With no space at the leopard rescue centre inside the Sanjay Gandhi National Park (SGNP), the forest department has released three leopards kept in captivity for more than a month. The environment ministry’s guidelines on leopard-human conflict management, however, state that if an animal has been kept in captivity for more than a month, it should not be released back into the
Since November 2012, The territorial division of the forest department had captured four leopards from Maroshi Pada, one from Khambyacha Pada and one from Adarsh Nagar, Aarey Colony. While two are still in captivity, one is in a rescue centre and the rest have been released in the Tulsi range of the park.
The guidelines were brought by the ministry of environment and forests in April 2011 as a primer for citizens and forest officials to deal with man-animal conflict, leopard trappings, leopard translocation and release. According to senior forest officials, the animals had to be released, as the rescue centre had no space. “The guidelines are not mandatory. As we were facing space crunch, keeping the animals in cages after they were treated for injuries seemed inappropriate,” said GT Chavan, deputy conservator of forests, Mumbai range.
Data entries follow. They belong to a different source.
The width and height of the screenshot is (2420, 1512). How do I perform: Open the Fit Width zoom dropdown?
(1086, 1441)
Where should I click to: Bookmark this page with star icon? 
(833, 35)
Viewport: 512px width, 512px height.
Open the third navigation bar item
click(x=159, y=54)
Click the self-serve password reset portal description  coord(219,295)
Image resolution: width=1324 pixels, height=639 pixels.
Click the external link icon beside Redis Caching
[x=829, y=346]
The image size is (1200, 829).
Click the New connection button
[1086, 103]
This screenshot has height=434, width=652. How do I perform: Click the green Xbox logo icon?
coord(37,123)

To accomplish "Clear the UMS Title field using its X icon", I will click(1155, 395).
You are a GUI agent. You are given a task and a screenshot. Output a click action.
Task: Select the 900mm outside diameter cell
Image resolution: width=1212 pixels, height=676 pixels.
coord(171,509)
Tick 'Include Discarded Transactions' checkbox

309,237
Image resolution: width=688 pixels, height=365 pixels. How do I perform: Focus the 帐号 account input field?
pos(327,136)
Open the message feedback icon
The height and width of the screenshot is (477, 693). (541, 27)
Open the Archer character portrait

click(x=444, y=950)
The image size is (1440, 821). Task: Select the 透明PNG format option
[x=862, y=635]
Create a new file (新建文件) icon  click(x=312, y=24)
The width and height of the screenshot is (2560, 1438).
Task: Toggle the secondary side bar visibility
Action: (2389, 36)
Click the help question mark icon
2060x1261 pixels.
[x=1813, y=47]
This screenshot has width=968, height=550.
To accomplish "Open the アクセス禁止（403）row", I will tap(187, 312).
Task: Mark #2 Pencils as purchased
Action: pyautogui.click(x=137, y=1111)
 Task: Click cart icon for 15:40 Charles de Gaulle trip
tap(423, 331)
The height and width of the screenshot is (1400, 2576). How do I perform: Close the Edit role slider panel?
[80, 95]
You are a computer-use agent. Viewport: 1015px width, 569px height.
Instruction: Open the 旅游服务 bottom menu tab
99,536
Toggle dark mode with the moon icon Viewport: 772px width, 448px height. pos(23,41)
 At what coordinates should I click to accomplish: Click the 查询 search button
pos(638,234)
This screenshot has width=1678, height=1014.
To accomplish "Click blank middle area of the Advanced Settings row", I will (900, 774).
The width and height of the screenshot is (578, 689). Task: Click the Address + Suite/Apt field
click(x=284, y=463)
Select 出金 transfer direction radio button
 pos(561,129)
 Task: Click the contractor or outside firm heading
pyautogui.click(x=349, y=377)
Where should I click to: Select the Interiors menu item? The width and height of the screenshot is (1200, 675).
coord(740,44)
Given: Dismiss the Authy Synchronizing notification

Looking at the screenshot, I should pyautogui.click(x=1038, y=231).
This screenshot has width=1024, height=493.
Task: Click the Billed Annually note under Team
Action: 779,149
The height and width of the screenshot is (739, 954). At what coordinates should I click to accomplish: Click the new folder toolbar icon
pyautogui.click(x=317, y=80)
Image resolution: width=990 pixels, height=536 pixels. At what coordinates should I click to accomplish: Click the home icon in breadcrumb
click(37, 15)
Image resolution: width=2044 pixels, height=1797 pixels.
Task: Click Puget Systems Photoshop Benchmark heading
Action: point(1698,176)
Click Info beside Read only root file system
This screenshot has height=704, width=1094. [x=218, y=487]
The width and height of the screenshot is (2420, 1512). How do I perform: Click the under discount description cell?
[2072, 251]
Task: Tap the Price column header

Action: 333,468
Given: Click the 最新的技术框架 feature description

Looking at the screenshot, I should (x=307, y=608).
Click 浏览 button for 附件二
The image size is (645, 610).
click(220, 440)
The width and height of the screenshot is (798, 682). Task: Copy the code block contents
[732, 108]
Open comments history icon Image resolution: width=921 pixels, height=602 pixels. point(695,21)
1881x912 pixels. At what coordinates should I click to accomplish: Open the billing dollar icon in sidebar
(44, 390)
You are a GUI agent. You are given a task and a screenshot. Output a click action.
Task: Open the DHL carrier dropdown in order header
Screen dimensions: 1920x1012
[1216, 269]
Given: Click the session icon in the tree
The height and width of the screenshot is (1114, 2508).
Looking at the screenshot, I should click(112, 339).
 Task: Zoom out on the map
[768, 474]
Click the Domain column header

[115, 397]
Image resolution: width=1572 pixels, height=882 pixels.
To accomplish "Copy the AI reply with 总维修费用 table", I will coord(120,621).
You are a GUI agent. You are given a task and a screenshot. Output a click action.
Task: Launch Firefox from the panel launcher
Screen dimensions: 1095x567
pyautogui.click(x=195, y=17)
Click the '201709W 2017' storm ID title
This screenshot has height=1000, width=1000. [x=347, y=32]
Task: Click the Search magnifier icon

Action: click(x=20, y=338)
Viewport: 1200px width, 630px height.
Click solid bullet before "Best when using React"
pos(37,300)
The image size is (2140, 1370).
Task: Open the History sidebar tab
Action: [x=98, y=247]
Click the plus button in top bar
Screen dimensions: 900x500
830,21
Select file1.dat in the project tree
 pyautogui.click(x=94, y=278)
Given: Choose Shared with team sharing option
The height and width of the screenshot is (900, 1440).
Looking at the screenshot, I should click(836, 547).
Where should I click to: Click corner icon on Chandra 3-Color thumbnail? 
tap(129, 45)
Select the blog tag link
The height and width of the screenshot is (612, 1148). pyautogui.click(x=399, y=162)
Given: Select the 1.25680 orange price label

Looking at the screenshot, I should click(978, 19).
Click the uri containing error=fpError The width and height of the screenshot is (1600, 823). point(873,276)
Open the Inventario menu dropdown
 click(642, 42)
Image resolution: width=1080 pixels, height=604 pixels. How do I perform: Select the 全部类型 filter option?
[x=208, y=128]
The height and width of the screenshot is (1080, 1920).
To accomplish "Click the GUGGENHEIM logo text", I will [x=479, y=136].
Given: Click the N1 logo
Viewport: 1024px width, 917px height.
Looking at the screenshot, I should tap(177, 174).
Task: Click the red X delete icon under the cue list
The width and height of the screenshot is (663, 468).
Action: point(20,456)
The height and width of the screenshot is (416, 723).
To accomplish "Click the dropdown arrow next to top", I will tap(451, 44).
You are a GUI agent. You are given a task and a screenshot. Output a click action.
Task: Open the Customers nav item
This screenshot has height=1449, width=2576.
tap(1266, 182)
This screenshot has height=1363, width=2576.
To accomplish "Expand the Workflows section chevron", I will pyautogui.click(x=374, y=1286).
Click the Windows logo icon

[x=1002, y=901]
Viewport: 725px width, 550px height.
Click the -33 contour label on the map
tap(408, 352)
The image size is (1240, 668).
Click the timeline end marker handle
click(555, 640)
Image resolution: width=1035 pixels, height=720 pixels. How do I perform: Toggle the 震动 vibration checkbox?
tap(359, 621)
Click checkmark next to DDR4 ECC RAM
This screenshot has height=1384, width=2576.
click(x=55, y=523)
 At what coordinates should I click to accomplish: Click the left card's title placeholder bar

“Presently, one of the two leopards in captivity is old and has a broken tooth while the other one, Bindu, has been captured thrice. We are yet to decide on Bindu’s release,” said Sunil Limaye, director, SGNP.
As the trapped leopards were housed in trap cages for over two months, the territorial division of the forest department also faced a shortage of trap cages.
According to sources from the forest department, all four cages were used to house the trapped leopards. “We had to repair two old rickety cages and order one from the Shahpur division,” said a forest official, requesting anonymity.
Experts said that keeping leopards in temporary captivity works only if they are away from human contact.
“If leopards are in captivity for long, there should be minimal human contact and the cages should be clean,” said Vidya Athreya, wildlife biologist, centre for wildlife studies, Bangalore.